▸ What you have to do
Copy out the data below word for word, leaving out the pictures.

Word and element location data:

########################################

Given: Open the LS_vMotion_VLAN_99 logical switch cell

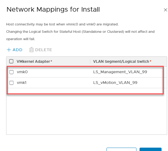Looking at the screenshot, I should click(x=115, y=83).
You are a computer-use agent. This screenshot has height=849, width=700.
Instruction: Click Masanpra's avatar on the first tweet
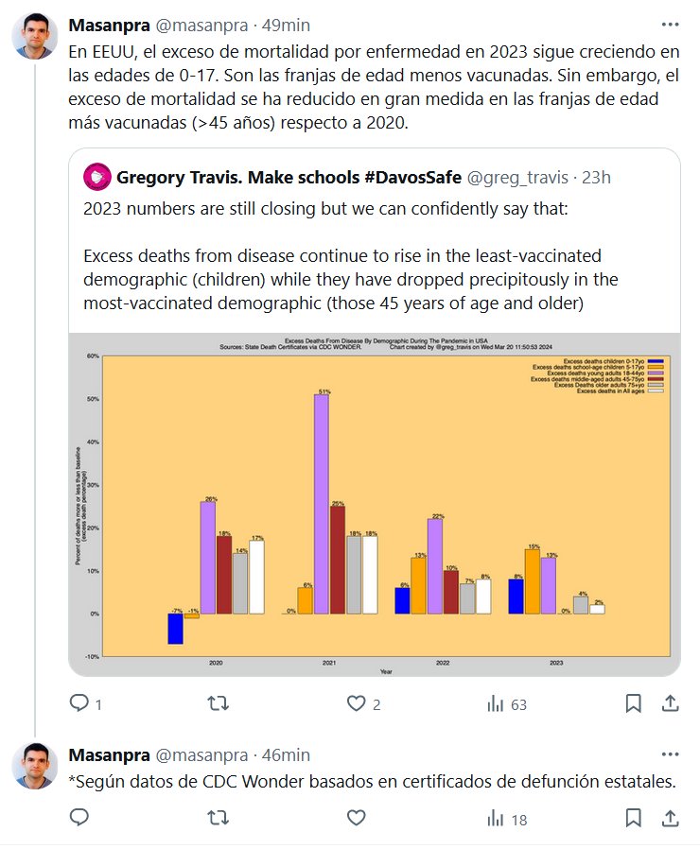35,36
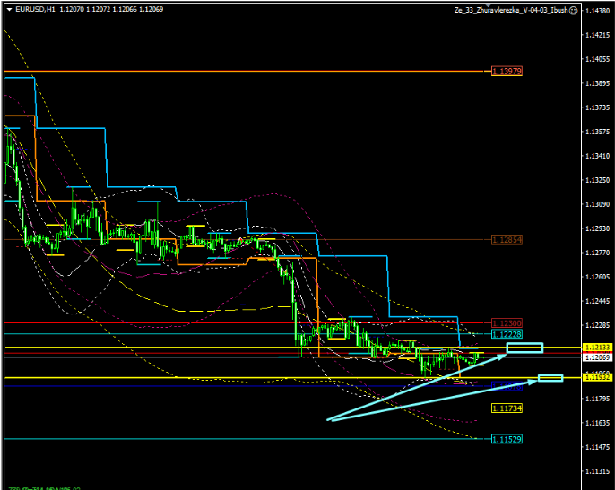Click the current price 1.12069 axis tag
This screenshot has height=490, width=615.
click(596, 357)
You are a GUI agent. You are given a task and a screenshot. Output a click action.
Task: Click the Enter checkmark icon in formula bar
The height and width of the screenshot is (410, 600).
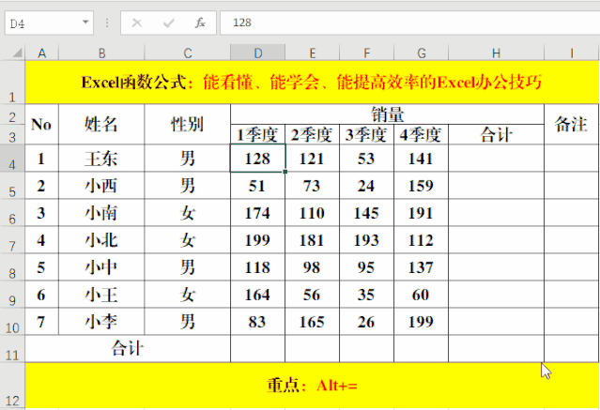point(168,23)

########################################

▸ Written solution
Given: Open the LS_vMotion_VLAN_99 logical switch cell

Looking at the screenshot, I should click(x=115, y=83).
You are a computer-use agent. This screenshot has height=849, width=700.
Instruction: Click Masanpra's avatar on the first tweet
35,36
Click the current price 1.12069 axis tag
This screenshot has height=490, width=615.
click(596, 357)
You are a GUI agent. You are given a task and a screenshot. Output a click action.
Task: Click the Enter checkmark icon in formula bar
The height and width of the screenshot is (410, 600).
point(168,23)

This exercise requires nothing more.